Abstract

Having the ability to provide seamless coverage and alleviate the frequency scarcity, the cognitive satellite terrestrial network becomes a promising candidate for future communication networks. In the cognitive network, spectrum sensing plays an important role in detecting the channel state for opportunistic utilization, where cooperative spectrum sensing is employed to improve the sensing performance. Additionally, it is critical for battery-powered satellite mobile terminals to diminish energy consumption costs. In this regard, this paper proposes a novel sensing-based cognitive satellite terrestrial network (SCSTN), which integrates the cognitive satellite terrestrial network with the distributed cooperative spectrum sensing network.

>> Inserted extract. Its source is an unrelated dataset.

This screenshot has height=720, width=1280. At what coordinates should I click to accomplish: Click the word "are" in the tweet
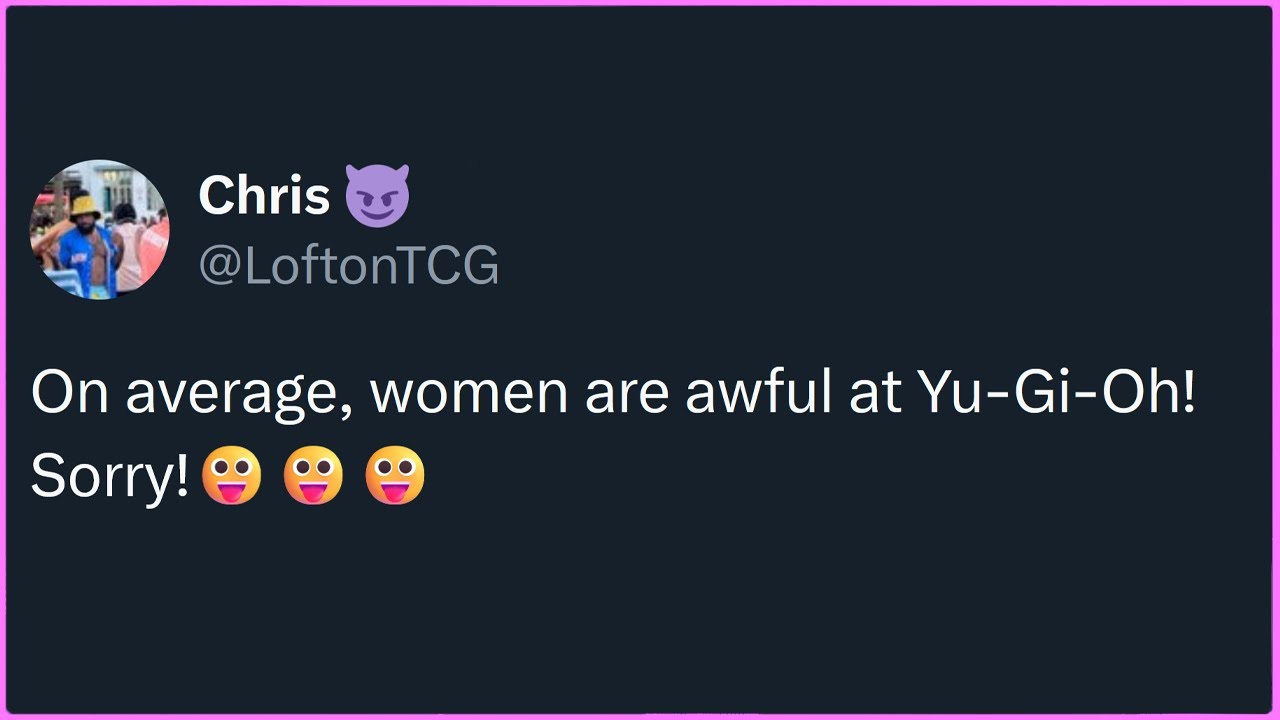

Specifically, we focus on energy-efficient cooperative sensing in the SCSTN, which maximizes the energy efficiency (EE) of the cognitive satellite network by a tradeoff between the average throughput and the average energy consumption. In the SCSTN, the energy detection threshold of the sensing node and the rule threshold of fusion affect the average throughput and the average energy consumption. Hence, the objective of this paper is to identify the energy detection threshold of the sensing node and the rule threshold of fusion to achieve the maximum EE. We first study the EE formulation of the rule threshold of fusion when the energy detection threshold of the sensing node is given, and transform the ratio-type objective function of EE into a parametric formulation. Subsequently, by exploring the relationship between the two formulations and making use of the monotonicity of the parametric formulation, an algorithm to obtain the optimal rule threshold of fusion for the original problem is developed. Furthermore, we study the optimal formulation of the energy sensing threshold of the sensing node and discuss the effect of the sensing duration and the number of distributed cooperative terminals on the EE. Lastly, the performance of the proposed method is evaluated through numerical simulation results.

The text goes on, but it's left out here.